Science News

‘Ecosystem engineers’ responsible for first mass extinction

Some 540 million years ago, the first animals disappeared. It’s an event known as the end-Ediacaran extinction. New research suggests another group of early animals, known as Metazoans, were responsible.

Ediacarans were the first successful group of multicellular organisms. Though largely immobile, the marine creatures thrived across much of the planet. They took on a variety of shapes and sizes — some simple blobs, other segmented and complex. Many took on disk and tube shapes, others featured a quilted appearance.

After thriving for more than 60 million years, they quickly died out.

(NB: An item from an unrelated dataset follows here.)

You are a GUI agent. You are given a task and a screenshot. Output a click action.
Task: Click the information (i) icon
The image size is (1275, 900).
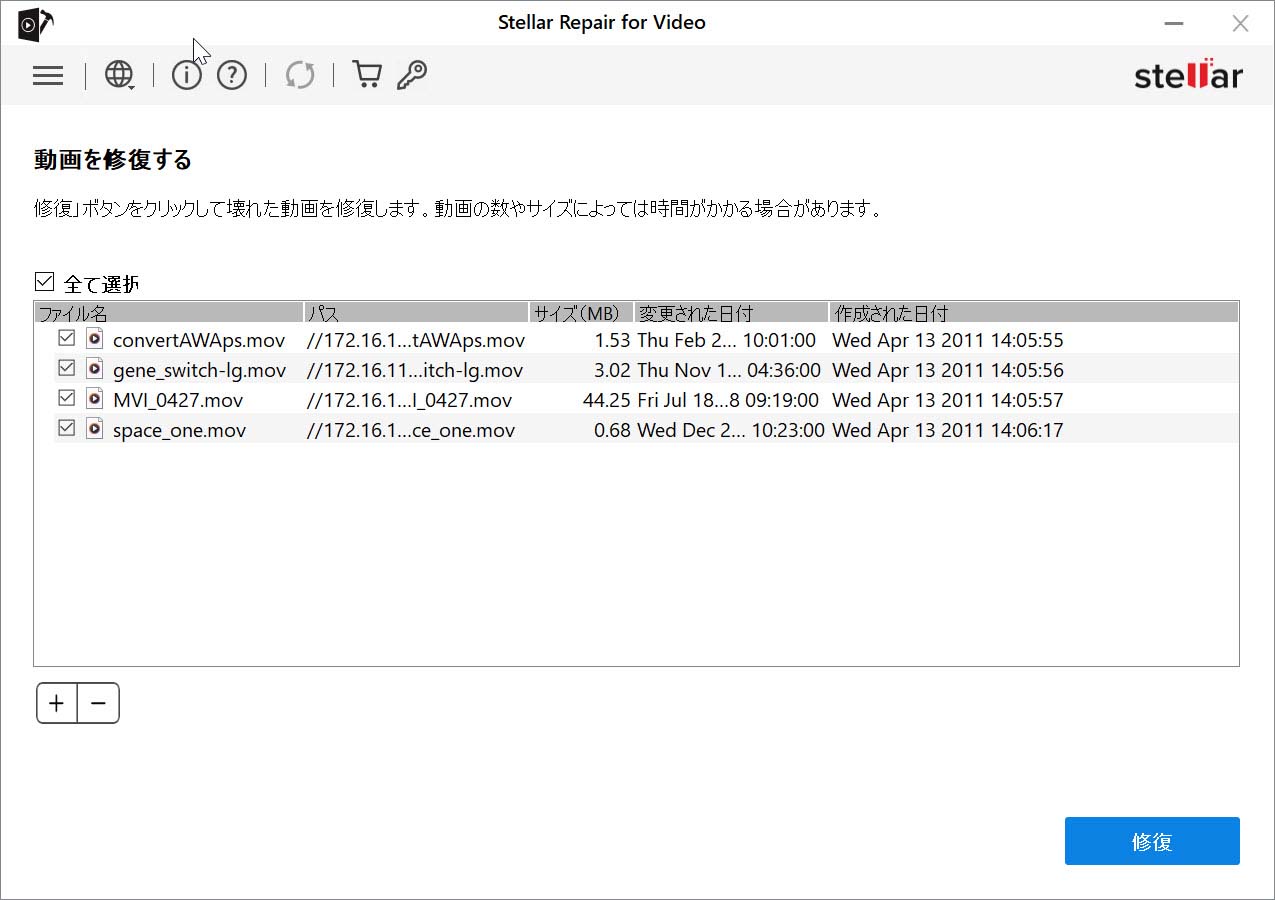click(186, 75)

Until now, researchers hadn’t had recovered much evidence of an overlap between the reigns of Ediacarans and Metazoans. A wealth of new fossils in Namibia, however, prove that for a brief period prior to the Cambrian explosion, the two animal groups shared the planet.

As the end-Ediacaran extinction made clear, cohabitation wasn’t in the cards.

The new research suggests that before the Metazoans went on to spawn a variety of new animal types — vertebrates, mollusks, arthropods, annelids, sponges and jellyfish — during the Cambrian explosion, they made life untenable for the Ediacarans.

“These new species were ‘ecological engineers’ who changed the environment in ways that made it more and more difficult for the Ediacarans to survive,” Simon Darroch, assistant professor of Earth and environmental sciences at Vanderbilt University, said in a news release.

“We’ve discovered some new fossil sites that preserve both Ediacara biota and animal fossils, both animal burrows — ‘trace fossils’ — and the remains of animals themselves, sharing the same communities, which lets us speculate about how these two very different groups of organisms interacted,” Darroch explained.

Though there’s evidence that Metazoans preyed upon Ediacarans, reserachers say it was their transformation of the ecosystem that spelled the end for the earliest animals.

Researchers say the findings — detailed in the journal Palaeogeography, Palaeoclimatology, Palaeoecology — can serve as cautionary tale for modern times.

“There is a powerful analogy between the Earth’s first mass extinction and what is happening today,” Darroch said. “The end-Ediacaran extinction shows that the evolution of new behaviors can fundamentally change the entire planet, and today we humans are the most powerful ‘ecosystems engineers’ ever known.”